'Tibet will be stable even if he passes away'
By Cui Jia (China Daily)
Updated: 2011-03-08 07:50
BEIJING - The Dalai Lama's death will not affect the Tibet autonomous region's overall situation but will likely have some minor impacts, a high-ranking official said on Monday.
"As a religious character, the Dalai Lama does have some influence over his believers," Qiangba Puncog, head of the standing committee of the autonomous region's people's congress and former chairman of Tibet, said at the annual session of the National People's Congress in Beijing.
The 14th Dalai Lama fled to India and created the self-declared "Tibetan government-in-exile" after the central government foiled an armed rebellion he and supporters staged in 1959. The-76-year-old was blamed for fomenting the bloody riot on March 14, 2008, in the autonomous region's capital Lhasa that killed at least 18 people and injured 400.
"It's not that the anti-Chinese forces and the Dalai clique haven't thought of stirring up unrest in Tibet since the March 14 incident," Party chief of the autonomous region Zhang Qingli said.

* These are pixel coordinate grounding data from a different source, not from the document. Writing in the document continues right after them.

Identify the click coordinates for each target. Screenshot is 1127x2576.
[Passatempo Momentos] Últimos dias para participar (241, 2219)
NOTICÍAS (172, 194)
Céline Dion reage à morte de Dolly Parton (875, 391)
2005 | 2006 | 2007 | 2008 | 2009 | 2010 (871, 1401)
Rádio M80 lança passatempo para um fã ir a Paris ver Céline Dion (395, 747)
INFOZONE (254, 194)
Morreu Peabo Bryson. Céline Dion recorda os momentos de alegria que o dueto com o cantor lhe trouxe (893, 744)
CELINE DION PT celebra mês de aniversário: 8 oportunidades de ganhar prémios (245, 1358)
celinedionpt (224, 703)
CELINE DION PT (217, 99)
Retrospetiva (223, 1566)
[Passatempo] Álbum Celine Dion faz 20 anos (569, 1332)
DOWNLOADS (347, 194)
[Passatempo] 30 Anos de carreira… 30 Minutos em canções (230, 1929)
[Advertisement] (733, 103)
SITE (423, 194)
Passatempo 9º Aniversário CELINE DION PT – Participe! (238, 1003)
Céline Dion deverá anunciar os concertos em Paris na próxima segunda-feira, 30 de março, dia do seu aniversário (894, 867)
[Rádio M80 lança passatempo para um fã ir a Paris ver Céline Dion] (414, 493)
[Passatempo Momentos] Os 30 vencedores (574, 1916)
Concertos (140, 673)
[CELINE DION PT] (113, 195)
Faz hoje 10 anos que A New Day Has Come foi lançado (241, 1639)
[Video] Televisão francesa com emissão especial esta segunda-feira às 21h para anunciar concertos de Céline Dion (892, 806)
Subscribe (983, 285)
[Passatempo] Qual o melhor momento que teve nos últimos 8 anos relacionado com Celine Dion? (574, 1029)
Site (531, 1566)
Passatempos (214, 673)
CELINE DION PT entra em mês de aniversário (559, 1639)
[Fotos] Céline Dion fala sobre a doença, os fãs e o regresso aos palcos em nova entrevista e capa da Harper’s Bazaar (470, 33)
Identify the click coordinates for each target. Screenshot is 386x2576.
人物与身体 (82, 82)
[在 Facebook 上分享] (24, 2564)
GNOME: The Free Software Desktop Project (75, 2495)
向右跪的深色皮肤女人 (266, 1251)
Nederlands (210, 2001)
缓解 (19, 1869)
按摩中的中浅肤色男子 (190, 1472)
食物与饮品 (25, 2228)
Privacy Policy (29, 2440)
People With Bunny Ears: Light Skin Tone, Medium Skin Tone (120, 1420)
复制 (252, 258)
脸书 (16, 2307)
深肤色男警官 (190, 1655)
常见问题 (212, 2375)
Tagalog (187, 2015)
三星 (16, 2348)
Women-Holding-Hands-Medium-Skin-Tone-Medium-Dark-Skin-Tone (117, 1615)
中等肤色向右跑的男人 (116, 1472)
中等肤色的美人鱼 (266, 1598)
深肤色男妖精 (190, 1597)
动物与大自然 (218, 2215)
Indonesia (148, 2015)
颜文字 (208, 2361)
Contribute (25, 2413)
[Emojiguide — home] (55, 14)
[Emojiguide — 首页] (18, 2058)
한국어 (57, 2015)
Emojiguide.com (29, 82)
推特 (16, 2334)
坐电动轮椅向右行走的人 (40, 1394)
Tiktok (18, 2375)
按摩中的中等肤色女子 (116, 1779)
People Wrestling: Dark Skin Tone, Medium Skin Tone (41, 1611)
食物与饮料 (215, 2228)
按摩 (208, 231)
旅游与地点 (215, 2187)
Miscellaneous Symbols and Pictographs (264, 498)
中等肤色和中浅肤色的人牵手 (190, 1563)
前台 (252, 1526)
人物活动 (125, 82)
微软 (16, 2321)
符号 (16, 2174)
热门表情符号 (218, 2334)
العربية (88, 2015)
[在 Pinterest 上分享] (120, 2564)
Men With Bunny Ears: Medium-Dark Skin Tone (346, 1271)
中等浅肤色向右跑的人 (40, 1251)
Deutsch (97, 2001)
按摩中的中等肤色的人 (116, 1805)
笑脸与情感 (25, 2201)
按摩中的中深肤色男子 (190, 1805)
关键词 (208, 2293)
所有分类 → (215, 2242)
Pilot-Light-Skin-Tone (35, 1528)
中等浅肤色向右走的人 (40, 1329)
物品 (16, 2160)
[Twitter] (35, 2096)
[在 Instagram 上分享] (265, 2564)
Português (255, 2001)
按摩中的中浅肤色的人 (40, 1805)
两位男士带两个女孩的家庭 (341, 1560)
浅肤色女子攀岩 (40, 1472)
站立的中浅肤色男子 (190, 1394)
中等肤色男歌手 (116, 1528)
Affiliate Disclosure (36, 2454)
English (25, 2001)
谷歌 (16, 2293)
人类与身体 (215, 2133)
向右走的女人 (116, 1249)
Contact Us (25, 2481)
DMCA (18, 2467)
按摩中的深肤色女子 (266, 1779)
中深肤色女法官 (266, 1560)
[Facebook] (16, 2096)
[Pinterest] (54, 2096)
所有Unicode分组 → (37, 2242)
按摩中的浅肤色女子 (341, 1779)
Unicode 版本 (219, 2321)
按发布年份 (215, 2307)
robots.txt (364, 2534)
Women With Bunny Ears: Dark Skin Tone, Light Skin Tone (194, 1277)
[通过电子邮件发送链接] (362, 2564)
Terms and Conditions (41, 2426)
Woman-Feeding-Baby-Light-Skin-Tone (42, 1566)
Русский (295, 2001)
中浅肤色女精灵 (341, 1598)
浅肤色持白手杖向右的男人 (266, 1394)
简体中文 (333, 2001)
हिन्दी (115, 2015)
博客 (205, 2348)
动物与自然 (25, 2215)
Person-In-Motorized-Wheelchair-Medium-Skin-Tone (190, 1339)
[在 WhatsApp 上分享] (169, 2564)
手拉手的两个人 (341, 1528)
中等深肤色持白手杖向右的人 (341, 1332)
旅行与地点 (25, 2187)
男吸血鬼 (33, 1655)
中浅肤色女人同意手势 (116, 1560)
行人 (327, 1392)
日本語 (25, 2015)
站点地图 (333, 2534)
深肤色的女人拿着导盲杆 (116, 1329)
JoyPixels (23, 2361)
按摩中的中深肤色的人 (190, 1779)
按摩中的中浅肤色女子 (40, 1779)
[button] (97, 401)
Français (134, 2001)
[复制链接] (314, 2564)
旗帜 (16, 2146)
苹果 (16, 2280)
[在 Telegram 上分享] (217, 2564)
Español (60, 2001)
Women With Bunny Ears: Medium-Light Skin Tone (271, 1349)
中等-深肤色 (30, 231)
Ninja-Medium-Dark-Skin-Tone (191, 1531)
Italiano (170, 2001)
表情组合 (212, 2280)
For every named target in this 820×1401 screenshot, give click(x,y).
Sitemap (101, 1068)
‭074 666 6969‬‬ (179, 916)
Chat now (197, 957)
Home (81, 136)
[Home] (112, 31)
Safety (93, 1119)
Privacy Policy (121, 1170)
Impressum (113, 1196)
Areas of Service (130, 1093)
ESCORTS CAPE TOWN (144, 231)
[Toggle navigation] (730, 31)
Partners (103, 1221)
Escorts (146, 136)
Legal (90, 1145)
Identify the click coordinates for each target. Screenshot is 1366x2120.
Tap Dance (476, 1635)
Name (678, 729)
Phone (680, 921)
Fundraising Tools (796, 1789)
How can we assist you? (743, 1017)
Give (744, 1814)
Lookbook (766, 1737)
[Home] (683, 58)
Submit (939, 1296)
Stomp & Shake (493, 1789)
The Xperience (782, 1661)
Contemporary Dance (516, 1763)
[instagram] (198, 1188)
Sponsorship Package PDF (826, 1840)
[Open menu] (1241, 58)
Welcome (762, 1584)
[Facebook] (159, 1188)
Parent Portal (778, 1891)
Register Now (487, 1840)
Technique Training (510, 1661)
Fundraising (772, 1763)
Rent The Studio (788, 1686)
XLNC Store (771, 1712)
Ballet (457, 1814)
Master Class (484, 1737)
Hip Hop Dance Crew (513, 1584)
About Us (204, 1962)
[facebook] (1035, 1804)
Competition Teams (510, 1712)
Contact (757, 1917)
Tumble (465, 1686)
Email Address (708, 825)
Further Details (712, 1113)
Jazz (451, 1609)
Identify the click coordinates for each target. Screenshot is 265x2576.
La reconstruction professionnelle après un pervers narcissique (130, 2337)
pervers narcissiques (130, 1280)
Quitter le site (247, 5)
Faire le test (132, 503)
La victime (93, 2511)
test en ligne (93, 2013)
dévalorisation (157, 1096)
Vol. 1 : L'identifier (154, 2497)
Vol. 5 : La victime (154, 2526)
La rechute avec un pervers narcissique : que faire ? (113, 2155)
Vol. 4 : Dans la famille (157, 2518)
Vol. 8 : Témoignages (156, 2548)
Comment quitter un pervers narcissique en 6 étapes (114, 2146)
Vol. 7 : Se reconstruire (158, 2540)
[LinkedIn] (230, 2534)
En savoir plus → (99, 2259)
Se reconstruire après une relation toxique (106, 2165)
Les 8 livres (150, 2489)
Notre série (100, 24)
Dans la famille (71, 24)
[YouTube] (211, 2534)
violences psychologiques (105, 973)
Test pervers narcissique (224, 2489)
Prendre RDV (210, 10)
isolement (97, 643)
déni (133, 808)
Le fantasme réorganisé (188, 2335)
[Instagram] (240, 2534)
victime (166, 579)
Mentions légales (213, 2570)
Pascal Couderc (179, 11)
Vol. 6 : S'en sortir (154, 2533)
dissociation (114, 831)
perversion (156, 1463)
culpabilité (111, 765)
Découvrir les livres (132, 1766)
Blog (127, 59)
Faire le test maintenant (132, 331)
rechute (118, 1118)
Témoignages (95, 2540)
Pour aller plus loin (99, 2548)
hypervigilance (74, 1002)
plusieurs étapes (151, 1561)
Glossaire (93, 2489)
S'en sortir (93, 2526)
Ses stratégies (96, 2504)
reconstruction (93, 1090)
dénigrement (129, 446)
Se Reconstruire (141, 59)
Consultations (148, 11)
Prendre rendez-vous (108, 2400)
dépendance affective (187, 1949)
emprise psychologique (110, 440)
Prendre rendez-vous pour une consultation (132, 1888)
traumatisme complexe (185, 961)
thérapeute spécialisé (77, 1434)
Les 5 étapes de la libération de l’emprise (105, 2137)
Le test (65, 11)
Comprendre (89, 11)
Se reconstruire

"But the fact is that they haven't been able to do so because Tibetans know how precious peace is."
Zhang said the March 14 incident was the most personally upsetting experience he dealt with since he became Party chief nearly six years ago.
He also calls the Dalai Lama a "wolf in monk's robes" because he had done things beneath his status as a Living Buddha.
"I am extremely angry with the Dalai clique for kidnapping peace from us," Zhang said.
"I dare not say that Tibet will not see any incidents, big or small, ever again. But I dare say that the current situation in Tibet is generally stable, and the Tibetan people wish for stability and object to trouble-making."
Chairman of the autonomous region Padma Choling said many people have misconceptions about Tibet's realities after the March 14 riot.
"Some people think of Tibet as a troubled place, but they are wrong," he said.
"Actually, Tibet has always been stable and always will be. Some trivial incidents, such as the March 14 riot, are just isolated cases."
The Dalai Lama has said the institution of reincarnation might be abolished after his death. But his words should be disregarded, Padma Choling said.
He said Tibetan Buddhism's history spans more than 1,000 years, and the reincarnation institutions of the Dalai and Panchen lamas have continued for several hundred years.
"We must respect the historical institutions and religious rituals of Tibetan Buddhism. I am afraid it is not up to anyone to abolish the reincarnation institution," he said.
Zhang also explained why the government limits the number of foreigners allowed into the Tibet.
"In some rare cases and locations, the restrictions on foreign tourists to Tibet have been imposed due to concerns of Tibet's capacity to receive tourists and their safety," he said.
Tibet only has more than 1,000 hotels with 80,000 beds, so it is not feasible to allow everyone into Tibet during peak seasons, he added.